Cuando llega la tan temida llamada de que puede entrar en zona Covid a ver a Doña Carmen, ya Moni sabe que no hay motivos para la alegría. Y el equipo todo-va-a-salir-bien agacha la cabeza y guarda silencio, porque ya sabemos que nada-va-a-salir-bien

Da comienzo el espectáculo de la muerte, ése al que todos hemos asistido en alguna ocasión, o si tienes la suerte de haberte librado hasta ahora, lamento anunciarte que tienes entradas de palco para asistir en futuras sesiones.
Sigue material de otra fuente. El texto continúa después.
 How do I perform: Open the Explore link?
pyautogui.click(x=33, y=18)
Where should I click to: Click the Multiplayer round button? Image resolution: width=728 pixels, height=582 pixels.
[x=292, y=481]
Nadie habla de las escenas dantescas que todos nos esforzamos en olvidar y asolan el trance del que vivimos tratando de escapar. 


Más allá del merchandising que se ha montado alrededor de esta pandemia, ese mercadillo de mascarillas de colores y tests negativos que luego son positivos y geles hidroalcohólicos de variadas texturas y olores;
más allá de la cantidad ingente de palabras que nos eran ajenas y que no han tardado en colgarse de la jerga diaria de cualquier conversación: PCR, antígenos, carga viral, neumonía bilateral, confinamiento;
más allá del triste hecho de que los chiquillos de 2 años aprendan a hablar una lengua que ya se ha apropiado de esos términos, que en su "desde siempre" hayan leído caras adultas tapadas y que "lo raro" para ellos sean las caras desnudas al descubierto;
más allá de todo esto, bajando a tierra, la pandemia es el drama familiar de la última navidad de Doña Carmen.

Que no se nos olvide.
Que lo fácil es hablar de fenómenos globales y términos abstractos de despacho.
Pero a pie de calle la pandemia ha supuesto que muchos todo-va-a-salir-bien acabaran no saliendo bien. Nos ha callado la boca a muchos equipos de animación.
La pandemia ha marcado 93.857 últimas navidades para ser exactos cuando UNA termina de escribir este post. Serán probablemente más cuando tú lo leas.